If you specify in the new model a parameter location that does not exist in the old model, the new parameter specification is added in the new model.
If you specify in the new model a parameter location that also exists in the old model and the new parameter is denoted by the missing value '.', the old parameter specification is not copied into the new model.
If you specify in the new model a parameter location that also exists in the old model and the new parameter is not denoted by the missing value '.', the new parameter specification replaces the old one in the new model.
For example, consider the following two-group analysis:
proc tcalis; group 1 / data=d1; group 2 / data=d2; model 1 / group=1; factor F1 -> V1-V3 = 1. load1 load2, F2 -> V4-V6 = 1. load3 load4, F3 -> V7-V9 = 1. load5 load6; cov F1 F2 = c12, F2 F3 = c23; pvar F1-F3 = c1-c3, V1-V9 = ev1-ev9; model 2 / group=2; refmodel 1; factor F1 -> V1 = loada, F2 -> V4 = loadb, F3 -> V7 = loadc; cov F1 F2 = ., F1 F3 = c13; run;
In this specification, you specify model 2 by referring to model 1 in the REFMODEL statement; model 2 is the new model which refers to the old model, model 1. Because the PVAR statement is not used in new model, all variance and partial variance parameter specifications in the PVAR statement of the old model are duplicated in the new model.

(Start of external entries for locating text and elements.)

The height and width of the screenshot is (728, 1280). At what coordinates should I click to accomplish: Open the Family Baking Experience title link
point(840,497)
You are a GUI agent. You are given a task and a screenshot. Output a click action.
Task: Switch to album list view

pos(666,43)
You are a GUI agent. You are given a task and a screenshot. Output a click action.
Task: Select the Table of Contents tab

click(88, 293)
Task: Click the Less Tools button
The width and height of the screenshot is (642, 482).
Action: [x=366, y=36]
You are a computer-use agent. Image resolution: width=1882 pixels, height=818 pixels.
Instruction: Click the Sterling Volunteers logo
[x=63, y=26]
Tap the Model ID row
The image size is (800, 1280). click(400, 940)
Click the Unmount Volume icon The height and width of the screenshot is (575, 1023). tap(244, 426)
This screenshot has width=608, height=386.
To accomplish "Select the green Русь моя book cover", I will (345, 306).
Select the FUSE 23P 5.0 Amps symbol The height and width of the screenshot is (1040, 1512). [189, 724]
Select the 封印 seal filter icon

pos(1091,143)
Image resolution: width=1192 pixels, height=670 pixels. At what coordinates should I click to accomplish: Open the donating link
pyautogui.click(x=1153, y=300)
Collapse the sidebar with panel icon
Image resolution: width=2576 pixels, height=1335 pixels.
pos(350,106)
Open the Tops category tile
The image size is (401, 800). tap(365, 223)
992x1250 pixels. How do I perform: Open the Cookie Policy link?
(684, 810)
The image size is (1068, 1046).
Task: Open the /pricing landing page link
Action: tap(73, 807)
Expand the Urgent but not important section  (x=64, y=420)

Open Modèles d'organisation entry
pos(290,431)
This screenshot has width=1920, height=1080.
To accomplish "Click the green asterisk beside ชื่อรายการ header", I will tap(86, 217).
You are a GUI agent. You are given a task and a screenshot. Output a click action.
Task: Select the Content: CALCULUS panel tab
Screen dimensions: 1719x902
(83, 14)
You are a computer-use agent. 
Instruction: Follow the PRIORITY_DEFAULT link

The covariance parameter c23 for covariance between F2 and F3 in the COV statement of the old model is also duplicated in the new model. Similarly, loading parameters load1–load6 for some specific factor matrix locations are duplicated from the old model to the new model.
In the new model, there is an additional parameter specification that does not exist in the old model. In the COV statement of the new model, covariance parameter c13 for the covariance between F1 and F3 is added.
In the same statement, the covariance between F1 and F2 is denoted by the missing value '.'. This means that this parameter location in the old model should not be included in the new model. The consequence of this deletion from the old model is that the covariance between F1 and F2 is a fixed zero in the new model.
Finally, the three new loading specifications in the FACTOR statement of the new model replaces the fixed ones in the old model. They are now free parameters loada, loadb, and loadc in the new model.
Note: This procedure is experimental.